• Work order:
The records below must be returned in full and unaltered.

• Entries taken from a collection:
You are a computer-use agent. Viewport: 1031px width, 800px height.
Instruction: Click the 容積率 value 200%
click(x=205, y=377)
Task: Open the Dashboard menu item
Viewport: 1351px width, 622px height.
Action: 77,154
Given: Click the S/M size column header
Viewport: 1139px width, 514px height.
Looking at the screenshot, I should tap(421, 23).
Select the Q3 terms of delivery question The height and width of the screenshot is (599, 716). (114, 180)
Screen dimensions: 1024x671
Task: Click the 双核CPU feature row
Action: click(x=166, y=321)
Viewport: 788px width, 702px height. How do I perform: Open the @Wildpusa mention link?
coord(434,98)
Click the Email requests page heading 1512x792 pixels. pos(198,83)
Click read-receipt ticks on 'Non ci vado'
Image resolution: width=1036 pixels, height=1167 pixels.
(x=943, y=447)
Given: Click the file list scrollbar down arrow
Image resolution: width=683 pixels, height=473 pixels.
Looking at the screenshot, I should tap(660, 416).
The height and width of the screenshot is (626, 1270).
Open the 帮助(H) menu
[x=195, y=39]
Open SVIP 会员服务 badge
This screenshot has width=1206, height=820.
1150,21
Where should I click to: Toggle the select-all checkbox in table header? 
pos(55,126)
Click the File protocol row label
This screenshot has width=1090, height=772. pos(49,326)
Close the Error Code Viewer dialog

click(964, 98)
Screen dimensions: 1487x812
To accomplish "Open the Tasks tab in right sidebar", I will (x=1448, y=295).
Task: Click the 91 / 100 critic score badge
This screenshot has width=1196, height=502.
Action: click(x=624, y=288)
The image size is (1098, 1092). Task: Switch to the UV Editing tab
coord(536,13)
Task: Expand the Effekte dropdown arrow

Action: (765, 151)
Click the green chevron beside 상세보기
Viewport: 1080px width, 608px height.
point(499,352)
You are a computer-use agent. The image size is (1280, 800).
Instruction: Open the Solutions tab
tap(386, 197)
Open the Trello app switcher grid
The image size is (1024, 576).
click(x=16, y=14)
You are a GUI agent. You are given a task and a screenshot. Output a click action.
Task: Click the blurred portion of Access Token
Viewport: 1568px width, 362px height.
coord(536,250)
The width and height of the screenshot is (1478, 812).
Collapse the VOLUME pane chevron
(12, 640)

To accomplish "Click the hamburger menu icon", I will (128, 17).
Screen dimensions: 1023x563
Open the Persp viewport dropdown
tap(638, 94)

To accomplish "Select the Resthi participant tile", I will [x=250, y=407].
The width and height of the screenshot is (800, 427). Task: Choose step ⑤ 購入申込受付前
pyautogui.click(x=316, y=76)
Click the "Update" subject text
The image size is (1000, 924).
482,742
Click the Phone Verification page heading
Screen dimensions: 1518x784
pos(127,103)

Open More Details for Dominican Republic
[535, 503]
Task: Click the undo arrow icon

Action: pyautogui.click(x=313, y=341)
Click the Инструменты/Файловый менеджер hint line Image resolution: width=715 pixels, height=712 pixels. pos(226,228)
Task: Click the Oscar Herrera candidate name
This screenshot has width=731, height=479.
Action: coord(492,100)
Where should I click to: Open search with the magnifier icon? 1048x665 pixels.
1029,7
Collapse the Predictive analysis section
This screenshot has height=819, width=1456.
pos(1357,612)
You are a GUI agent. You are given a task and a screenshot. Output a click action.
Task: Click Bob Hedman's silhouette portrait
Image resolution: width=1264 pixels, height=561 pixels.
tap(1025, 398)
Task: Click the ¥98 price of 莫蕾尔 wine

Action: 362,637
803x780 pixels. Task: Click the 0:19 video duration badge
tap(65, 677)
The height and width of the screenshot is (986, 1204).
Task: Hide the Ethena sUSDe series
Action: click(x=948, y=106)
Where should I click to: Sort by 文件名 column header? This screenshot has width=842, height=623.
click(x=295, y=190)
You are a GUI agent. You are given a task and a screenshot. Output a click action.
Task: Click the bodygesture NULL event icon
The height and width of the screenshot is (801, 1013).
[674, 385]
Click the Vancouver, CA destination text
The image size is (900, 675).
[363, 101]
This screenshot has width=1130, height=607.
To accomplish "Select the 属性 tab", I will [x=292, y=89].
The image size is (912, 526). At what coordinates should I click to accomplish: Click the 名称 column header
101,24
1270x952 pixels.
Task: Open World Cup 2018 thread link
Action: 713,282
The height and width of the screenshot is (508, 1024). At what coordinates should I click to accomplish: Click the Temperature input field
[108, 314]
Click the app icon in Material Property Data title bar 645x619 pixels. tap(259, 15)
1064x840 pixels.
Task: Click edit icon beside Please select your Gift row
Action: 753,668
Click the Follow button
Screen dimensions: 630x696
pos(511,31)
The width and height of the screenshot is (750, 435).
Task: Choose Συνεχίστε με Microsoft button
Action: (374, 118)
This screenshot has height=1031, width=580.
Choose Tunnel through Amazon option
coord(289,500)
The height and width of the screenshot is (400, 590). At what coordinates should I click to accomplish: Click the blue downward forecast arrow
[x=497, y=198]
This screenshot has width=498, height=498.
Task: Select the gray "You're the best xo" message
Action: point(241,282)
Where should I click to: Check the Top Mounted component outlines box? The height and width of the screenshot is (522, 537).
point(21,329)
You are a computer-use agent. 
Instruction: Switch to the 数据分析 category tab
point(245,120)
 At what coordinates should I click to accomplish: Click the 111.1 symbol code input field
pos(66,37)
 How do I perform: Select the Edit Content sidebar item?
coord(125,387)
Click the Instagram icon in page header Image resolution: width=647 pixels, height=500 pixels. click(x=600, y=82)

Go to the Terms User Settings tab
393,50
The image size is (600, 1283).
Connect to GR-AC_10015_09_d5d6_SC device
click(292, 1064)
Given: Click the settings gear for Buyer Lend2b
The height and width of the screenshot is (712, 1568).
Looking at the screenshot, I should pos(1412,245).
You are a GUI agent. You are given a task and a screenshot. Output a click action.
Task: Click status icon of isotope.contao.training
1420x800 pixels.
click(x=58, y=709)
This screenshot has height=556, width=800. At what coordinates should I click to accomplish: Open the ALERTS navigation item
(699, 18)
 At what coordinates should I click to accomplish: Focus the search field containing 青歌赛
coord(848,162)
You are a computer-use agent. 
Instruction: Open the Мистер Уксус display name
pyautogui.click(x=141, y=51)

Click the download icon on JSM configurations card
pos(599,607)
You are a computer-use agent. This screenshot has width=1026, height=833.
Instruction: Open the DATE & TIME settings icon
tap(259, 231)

• Exercise solution:
You are a computer-use agent. Viewport: 1031px width, 800px height.
Instruction: Click the 容積率 value 200%
click(x=205, y=377)
Task: Open the Dashboard menu item
Viewport: 1351px width, 622px height.
Action: 77,154
Given: Click the S/M size column header
Viewport: 1139px width, 514px height.
Looking at the screenshot, I should tap(421, 23).
Select the Q3 terms of delivery question The height and width of the screenshot is (599, 716). (114, 180)
Screen dimensions: 1024x671
Task: Click the 双核CPU feature row
Action: click(x=166, y=321)
Viewport: 788px width, 702px height. How do I perform: Open the @Wildpusa mention link?
coord(434,98)
Click the Email requests page heading 1512x792 pixels. pos(198,83)
Click read-receipt ticks on 'Non ci vado'
Image resolution: width=1036 pixels, height=1167 pixels.
(x=943, y=447)
Given: Click the file list scrollbar down arrow
Image resolution: width=683 pixels, height=473 pixels.
Looking at the screenshot, I should tap(660, 416).
The height and width of the screenshot is (626, 1270).
Open the 帮助(H) menu
[x=195, y=39]
Open SVIP 会员服务 badge
This screenshot has width=1206, height=820.
1150,21
Where should I click to: Toggle the select-all checkbox in table header? 
pos(55,126)
Click the File protocol row label
This screenshot has width=1090, height=772. pos(49,326)
Close the Error Code Viewer dialog

click(964, 98)
Screen dimensions: 1487x812
To accomplish "Open the Tasks tab in right sidebar", I will (x=1448, y=295).
Task: Click the 91 / 100 critic score badge
This screenshot has width=1196, height=502.
Action: click(x=624, y=288)
The image size is (1098, 1092). Task: Switch to the UV Editing tab
coord(536,13)
Task: Expand the Effekte dropdown arrow

Action: (765, 151)
Click the green chevron beside 상세보기
Viewport: 1080px width, 608px height.
point(499,352)
You are a computer-use agent. The image size is (1280, 800).
Instruction: Open the Solutions tab
tap(386, 197)
Open the Trello app switcher grid
The image size is (1024, 576).
click(x=16, y=14)
You are a GUI agent. You are given a task and a screenshot. Output a click action.
Task: Click the blurred portion of Access Token
Viewport: 1568px width, 362px height.
coord(536,250)
The width and height of the screenshot is (1478, 812).
Collapse the VOLUME pane chevron
(12, 640)

To accomplish "Click the hamburger menu icon", I will (128, 17).
Screen dimensions: 1023x563
Open the Persp viewport dropdown
tap(638, 94)

To accomplish "Select the Resthi participant tile", I will [x=250, y=407].
The width and height of the screenshot is (800, 427). Task: Choose step ⑤ 購入申込受付前
pyautogui.click(x=316, y=76)
Click the "Update" subject text
The image size is (1000, 924).
482,742
Click the Phone Verification page heading
Screen dimensions: 1518x784
pos(127,103)

Open More Details for Dominican Republic
[535, 503]
Task: Click the undo arrow icon

Action: pyautogui.click(x=313, y=341)
Click the Инструменты/Файловый менеджер hint line Image resolution: width=715 pixels, height=712 pixels. pos(226,228)
Task: Click the Oscar Herrera candidate name
This screenshot has width=731, height=479.
Action: coord(492,100)
Where should I click to: Open search with the magnifier icon? 1048x665 pixels.
1029,7
Collapse the Predictive analysis section
This screenshot has height=819, width=1456.
pos(1357,612)
You are a GUI agent. You are given a task and a screenshot. Output a click action.
Task: Click Bob Hedman's silhouette portrait
Image resolution: width=1264 pixels, height=561 pixels.
tap(1025, 398)
Task: Click the ¥98 price of 莫蕾尔 wine

Action: 362,637
803x780 pixels. Task: Click the 0:19 video duration badge
tap(65, 677)
The height and width of the screenshot is (986, 1204).
Task: Hide the Ethena sUSDe series
Action: click(x=948, y=106)
Where should I click to: Sort by 文件名 column header? This screenshot has width=842, height=623.
click(x=295, y=190)
You are a GUI agent. You are given a task and a screenshot. Output a click action.
Task: Click the bodygesture NULL event icon
The height and width of the screenshot is (801, 1013).
[674, 385]
Click the Vancouver, CA destination text
The image size is (900, 675).
[363, 101]
This screenshot has width=1130, height=607.
To accomplish "Select the 属性 tab", I will [x=292, y=89].
The image size is (912, 526). At what coordinates should I click to accomplish: Click the 名称 column header
101,24
1270x952 pixels.
Task: Open World Cup 2018 thread link
Action: 713,282
The height and width of the screenshot is (508, 1024). At what coordinates should I click to accomplish: Click the Temperature input field
[108, 314]
Click the app icon in Material Property Data title bar 645x619 pixels. tap(259, 15)
1064x840 pixels.
Task: Click edit icon beside Please select your Gift row
Action: 753,668
Click the Follow button
Screen dimensions: 630x696
pos(511,31)
The width and height of the screenshot is (750, 435).
Task: Choose Συνεχίστε με Microsoft button
Action: (374, 118)
This screenshot has height=1031, width=580.
Choose Tunnel through Amazon option
coord(289,500)
The height and width of the screenshot is (400, 590). At what coordinates should I click to accomplish: Click the blue downward forecast arrow
[x=497, y=198]
This screenshot has width=498, height=498.
Task: Select the gray "You're the best xo" message
Action: point(241,282)
Where should I click to: Check the Top Mounted component outlines box? The height and width of the screenshot is (522, 537).
point(21,329)
You are a computer-use agent. 
Instruction: Switch to the 数据分析 category tab
point(245,120)
 At what coordinates should I click to accomplish: Click the 111.1 symbol code input field
pos(66,37)
 How do I perform: Select the Edit Content sidebar item?
coord(125,387)
Click the Instagram icon in page header Image resolution: width=647 pixels, height=500 pixels. click(x=600, y=82)

Go to the Terms User Settings tab
393,50
The image size is (600, 1283).
Connect to GR-AC_10015_09_d5d6_SC device
click(292, 1064)
Given: Click the settings gear for Buyer Lend2b
The height and width of the screenshot is (712, 1568).
Looking at the screenshot, I should pos(1412,245).
You are a GUI agent. You are given a task and a screenshot. Output a click action.
Task: Click status icon of isotope.contao.training
1420x800 pixels.
click(x=58, y=709)
This screenshot has height=556, width=800. At what coordinates should I click to accomplish: Open the ALERTS navigation item
(699, 18)
 At what coordinates should I click to accomplish: Focus the search field containing 青歌赛
coord(848,162)
You are a computer-use agent. 
Instruction: Open the Мистер Уксус display name
pyautogui.click(x=141, y=51)

Click the download icon on JSM configurations card
pos(599,607)
You are a computer-use agent. This screenshot has width=1026, height=833.
Instruction: Open the DATE & TIME settings icon
tap(259, 231)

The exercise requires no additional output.